== Task instructions ==
The required output is every line from the one containing "Image resolution: width=1528" through the last line of the listing below, copied exactly, pictures excluded.

== Input material ==
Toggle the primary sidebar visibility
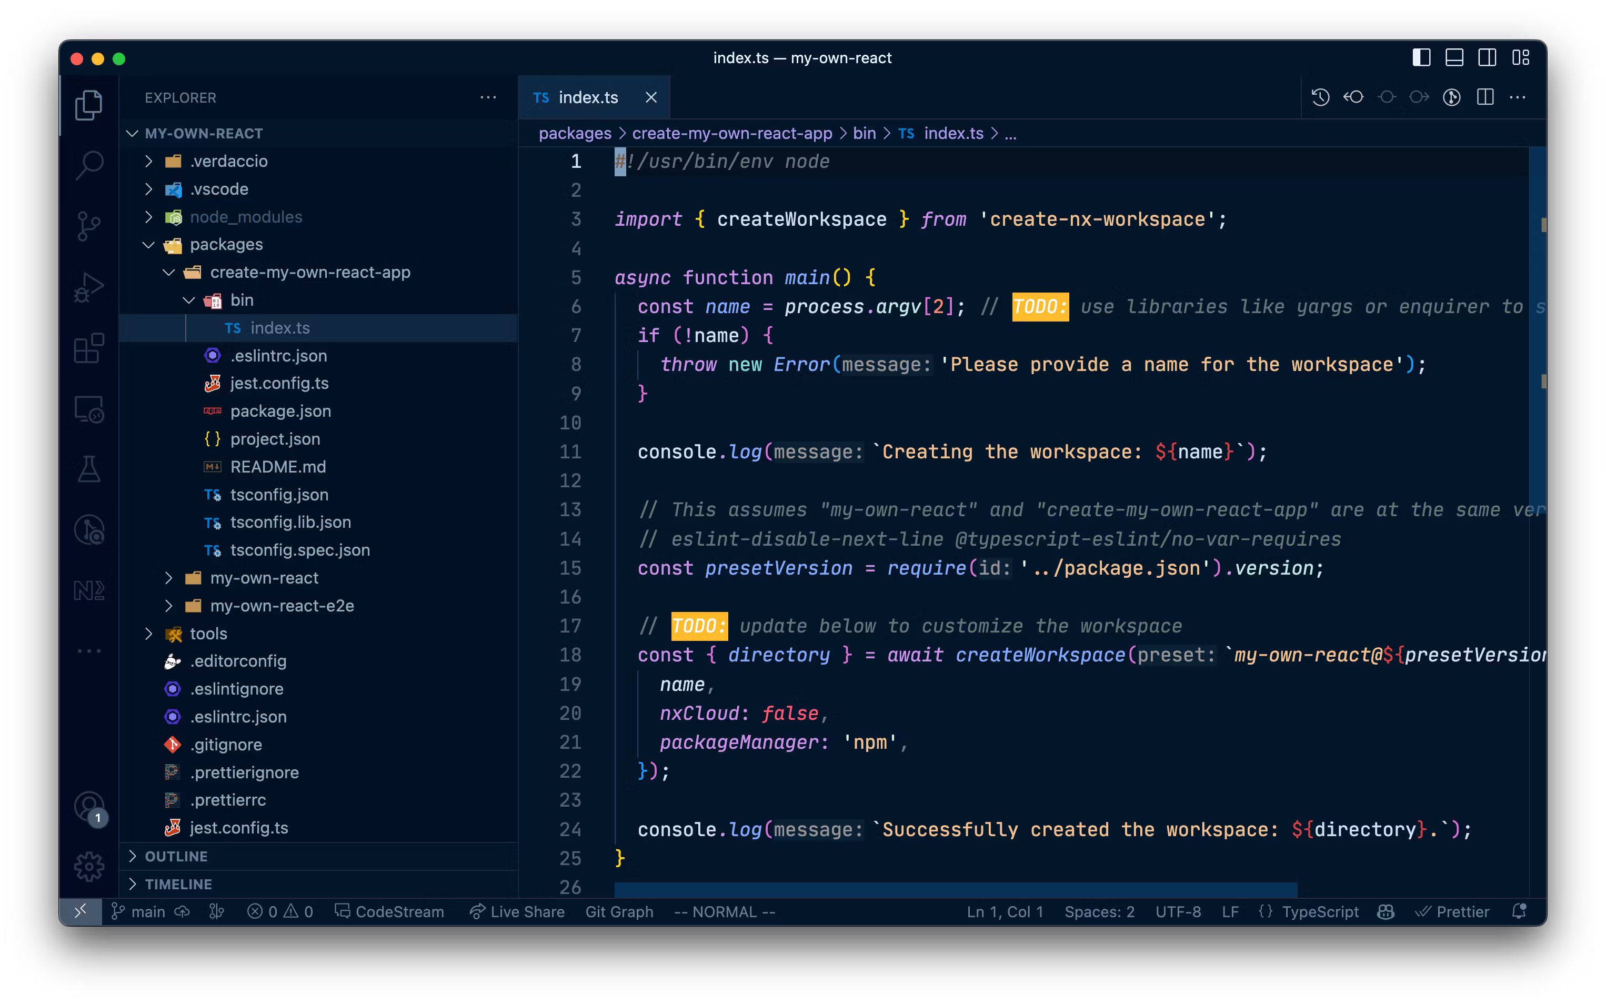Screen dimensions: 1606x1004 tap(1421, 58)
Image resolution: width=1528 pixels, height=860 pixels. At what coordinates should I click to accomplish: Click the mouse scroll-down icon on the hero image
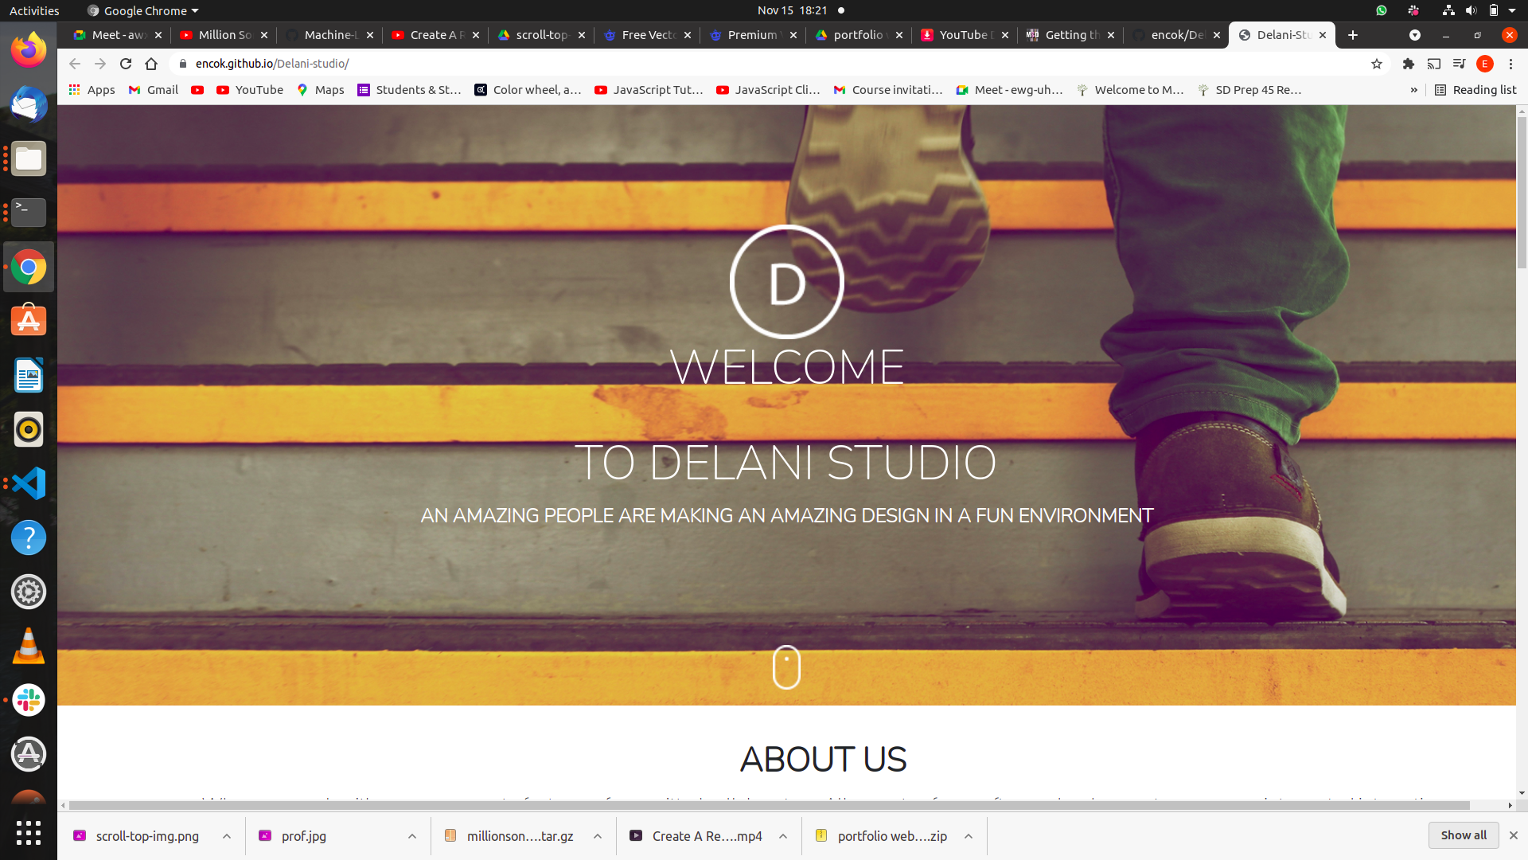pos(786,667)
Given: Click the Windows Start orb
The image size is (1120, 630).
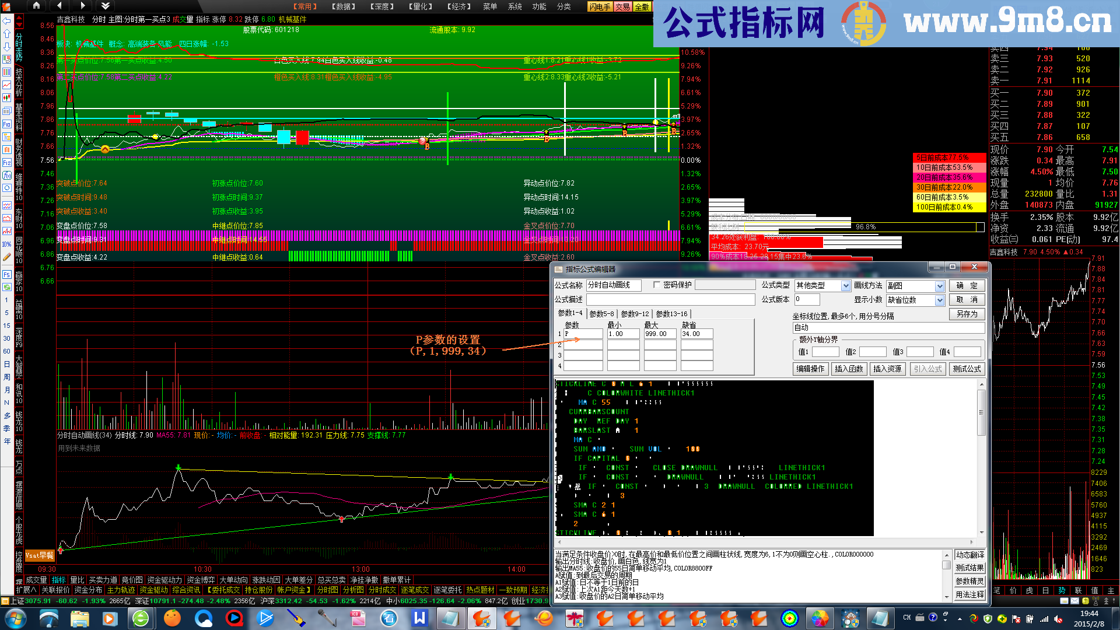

== Response to the exercise ==
Image resolution: width=1528 pixels, height=860 pixels. At what coordinates should I click to accomplish: Click the mouse scroll-down icon on the hero image
pos(786,667)
Given: Click the Windows Start orb
The image size is (1120, 630).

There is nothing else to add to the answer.